La LEPRISF lève ces craintes et indique expressément que les collectes de renseignements personnels exclues dans la LPRPDE ne contreviendraient à la LEPRISF que si les renseignements sont recueillis en contravention du droit fédéral (y compris la LEPRISF). Cette importante modification à la LEPRISF par rapport à la LPCE fait en sorte que cette disposition s’applique expressément aux actes qu’elle entend interdire (l’exploitation de courriels et le piratage informatique), tout en permettant aux entreprises et aux personnes physiques de recueillir des renseignements personnels par voie électronique à certaines fins légitimes comme le dépistage et la répression de la fraude.

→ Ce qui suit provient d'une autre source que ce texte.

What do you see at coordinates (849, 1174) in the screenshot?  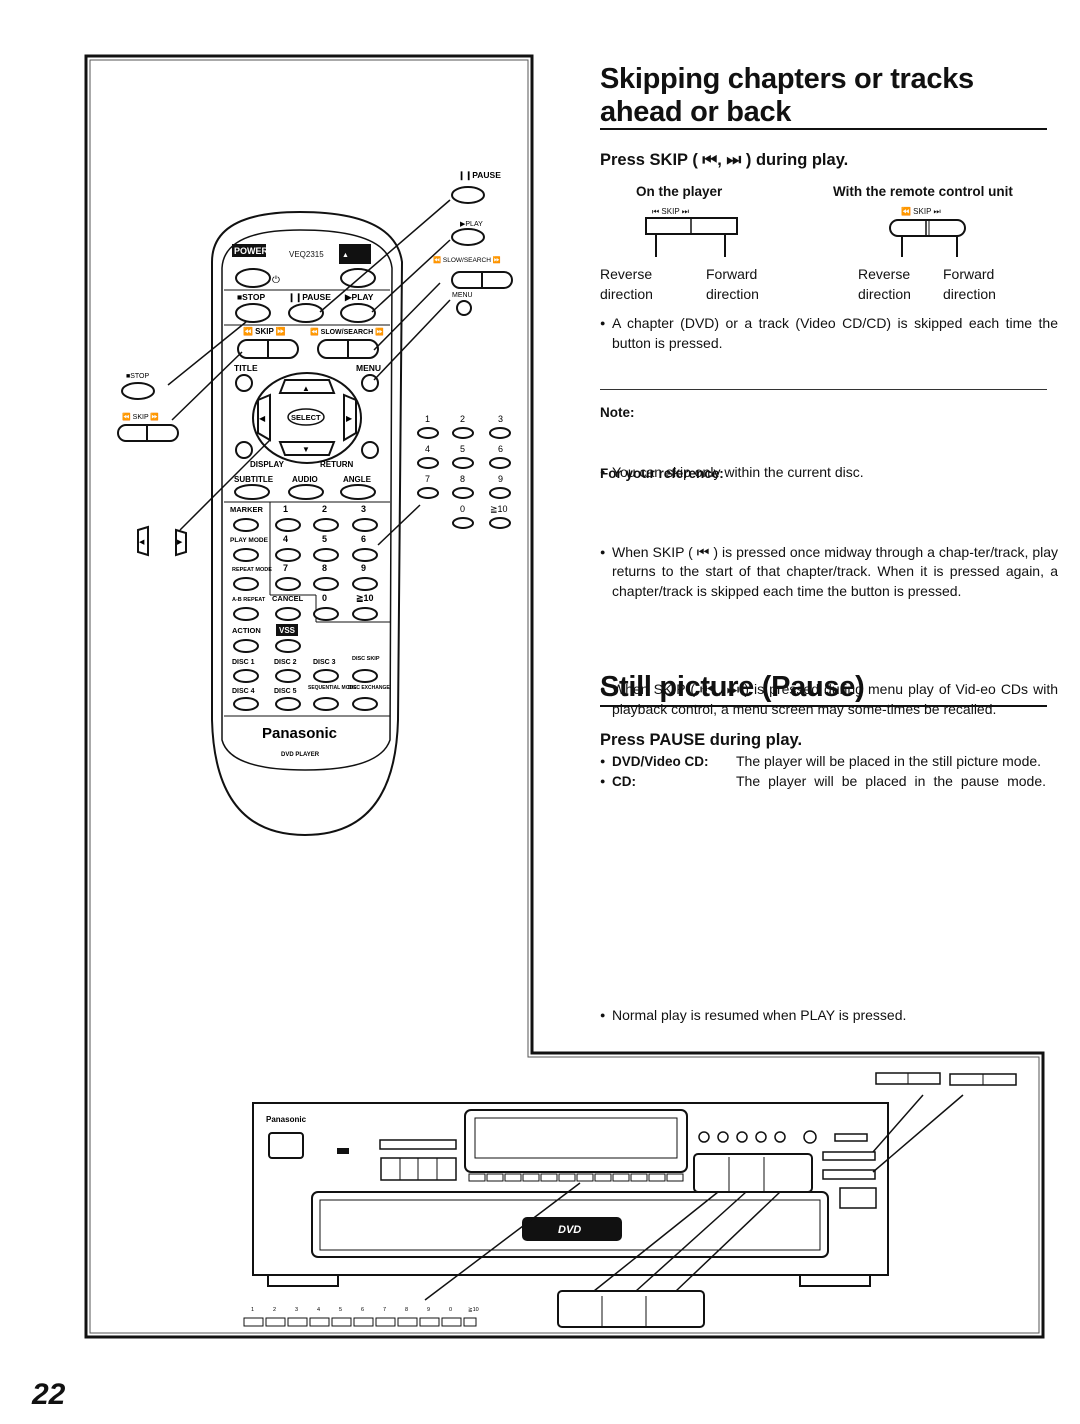 I see `player-skip-button` at bounding box center [849, 1174].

Étant donné que la LEPRISF s’inspire largement de la LPCE, que la Chambre des communes avait déjà adoptée, elle devrait franchir rapidement le processus d’examen du Parlement. Si la LEPRISF devait être promulguée, les organisations devront :

  • revoir et examiner leurs formulaires d’obtention du consentement exprès pour l’envoi de messages électroniques commerciaux, ou l’installation de programmes d’ordinateurs afin de s’assurer que ces formulaires respectent les exigences prescrites;
  • réexaminer leurs procédures relatives à la documentation de ce consentement, puisqu’il incombera aux expéditeurs et aux créateurs de logiciels de prouver qu’ils ont obtenu le consentement;
  • veiller à ce que tout message électronique commercial comprenne à la fois les renseignements précisés par règlement et un mécanisme d’exclusion valable pour la période indiquée;
  • traiter les demandes d’exclusion dans le délai prescrit;
  • veiller à ce que tout processus qui comporte la collecte d’adresses électroniques et d’autres renseignements personnels respecte les modifications apportées à la LPRPDE; et
  • dans le cas des créateurs de logiciels, examiner leurs procédures d’installation de programmes pour s’assurer que les renseignements relatifs à la fonction et à l’objet du programme sont fournis avant l’installation. De plus, si le programme effectue l’une des fonctions indésirables précisées par règlement, le mécanisme devra également comprendre des renseignements supplémentaires sur les conséquences prévisibles de ces fonctions.